TASK INPUTS:
▼

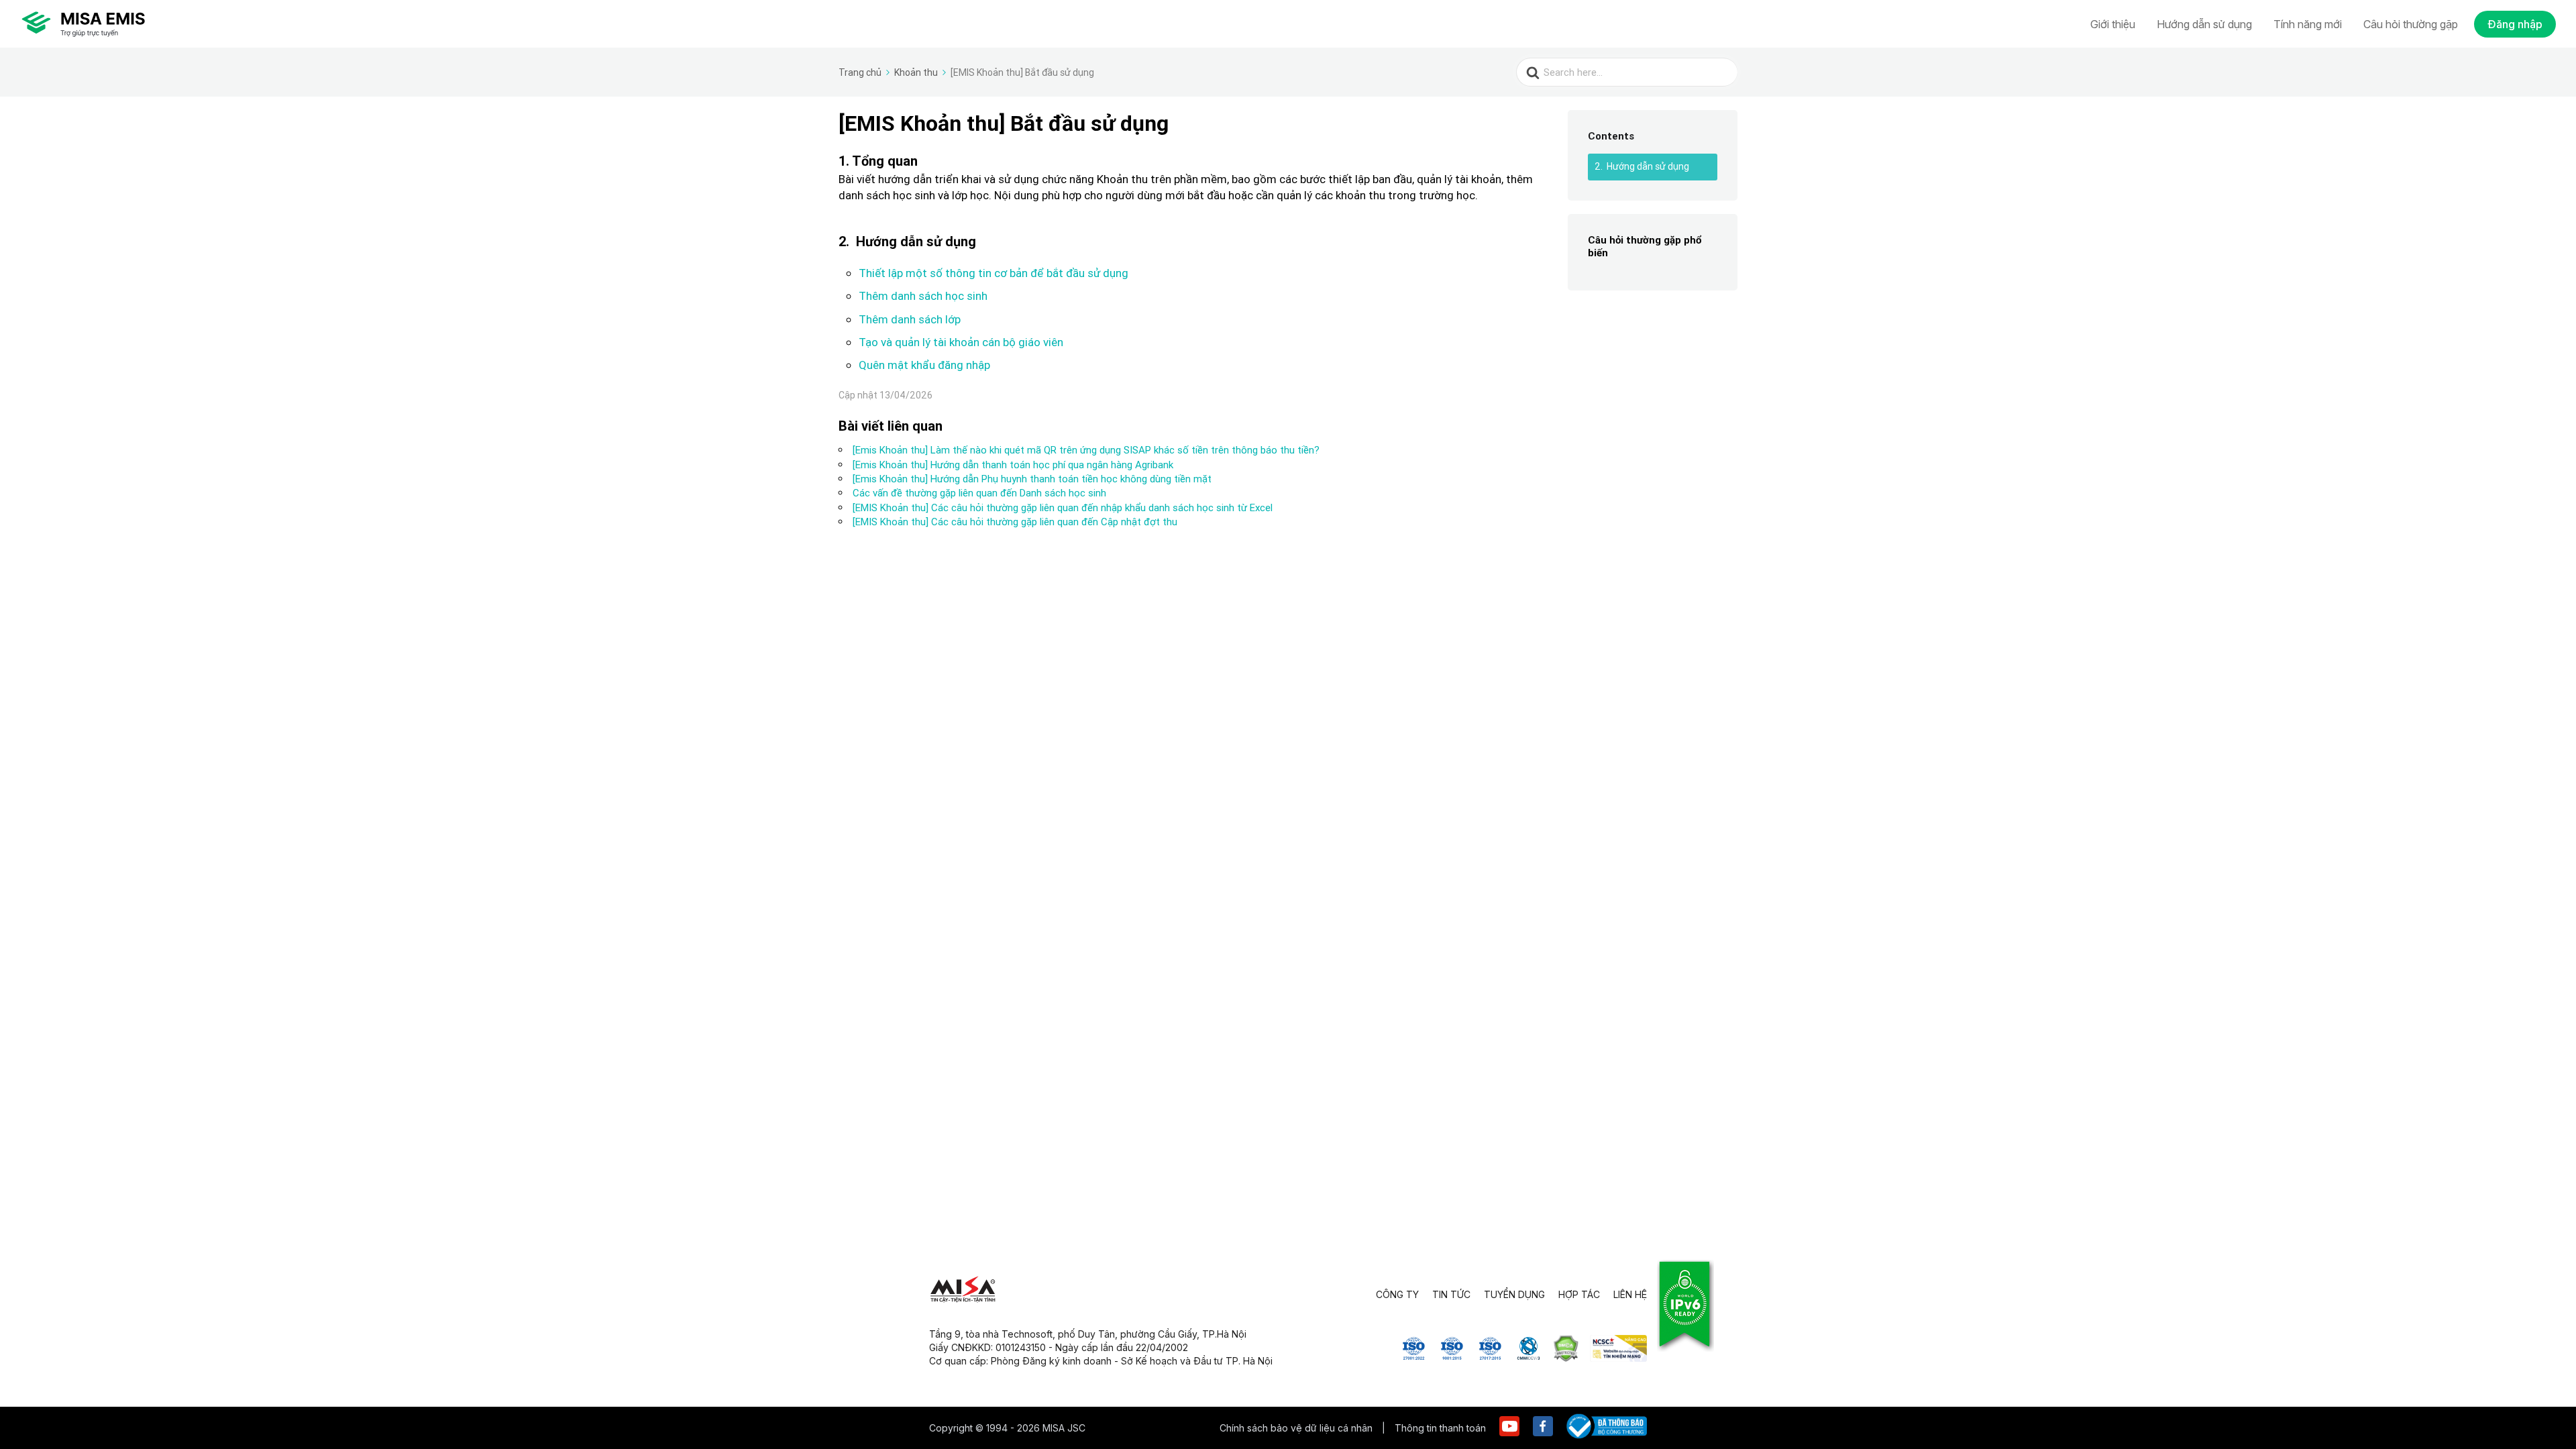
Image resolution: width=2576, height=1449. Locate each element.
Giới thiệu (2112, 24)
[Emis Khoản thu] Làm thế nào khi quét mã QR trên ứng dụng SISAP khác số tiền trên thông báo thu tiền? (1086, 449)
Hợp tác (1579, 1294)
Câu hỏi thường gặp (2410, 24)
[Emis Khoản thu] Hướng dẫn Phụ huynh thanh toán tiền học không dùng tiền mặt (1032, 478)
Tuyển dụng (1514, 1294)
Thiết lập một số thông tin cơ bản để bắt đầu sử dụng (993, 273)
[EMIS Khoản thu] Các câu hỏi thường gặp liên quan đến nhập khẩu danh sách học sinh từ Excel (1063, 507)
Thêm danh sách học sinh (923, 295)
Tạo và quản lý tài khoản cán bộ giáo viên (961, 342)
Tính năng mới (2307, 24)
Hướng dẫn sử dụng (2204, 24)
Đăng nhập (2514, 24)
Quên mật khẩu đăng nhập (924, 365)
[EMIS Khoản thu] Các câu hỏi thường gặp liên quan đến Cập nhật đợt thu (1015, 521)
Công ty (1397, 1294)
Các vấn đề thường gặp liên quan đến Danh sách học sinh (979, 492)
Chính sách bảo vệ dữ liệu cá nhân (1297, 1428)
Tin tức (1451, 1294)
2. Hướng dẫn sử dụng (1642, 166)
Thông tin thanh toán (1440, 1428)
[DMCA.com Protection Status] (1566, 1357)
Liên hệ (1630, 1294)
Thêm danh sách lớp (910, 319)
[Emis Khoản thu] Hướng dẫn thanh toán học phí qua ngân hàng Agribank (1013, 464)
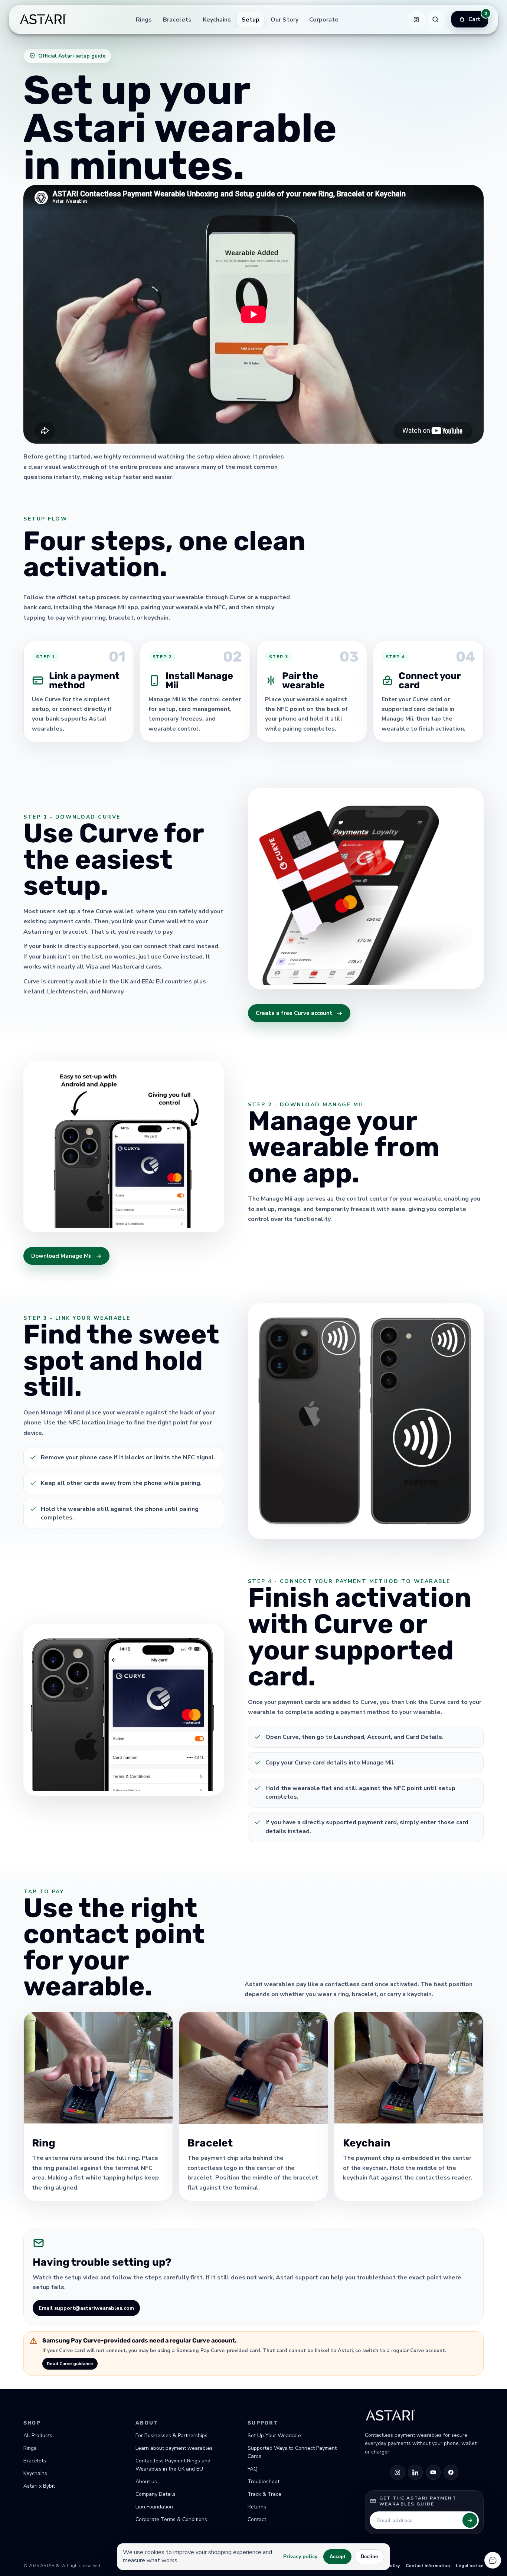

▲

TASK DETAILS:
Only the line with "Công ty (1397, 1294)" and those preceding it, back to the first line of the entries, should be repeated exactly, without pictures.

EXERCISE ANSWER:
Image resolution: width=2576, height=1449. Locate each element.
Giới thiệu (2112, 24)
[Emis Khoản thu] Làm thế nào khi quét mã QR trên ứng dụng SISAP khác số tiền trên thông báo thu tiền? (1086, 449)
Hợp tác (1579, 1294)
Câu hỏi thường gặp (2410, 24)
[Emis Khoản thu] Hướng dẫn Phụ huynh thanh toán tiền học không dùng tiền mặt (1032, 478)
Tuyển dụng (1514, 1294)
Thiết lập một số thông tin cơ bản để bắt đầu sử dụng (993, 273)
[EMIS Khoản thu] Các câu hỏi thường gặp liên quan đến nhập khẩu danh sách học sinh từ Excel (1063, 507)
Thêm danh sách học sinh (923, 295)
Tạo và quản lý tài khoản cán bộ giáo viên (961, 342)
Tính năng mới (2307, 24)
Hướng dẫn sử dụng (2204, 24)
Đăng nhập (2514, 24)
Quên mật khẩu đăng nhập (924, 365)
[EMIS Khoản thu] Các câu hỏi thường gặp liên quan đến Cập nhật đợt thu (1015, 521)
Công ty (1397, 1294)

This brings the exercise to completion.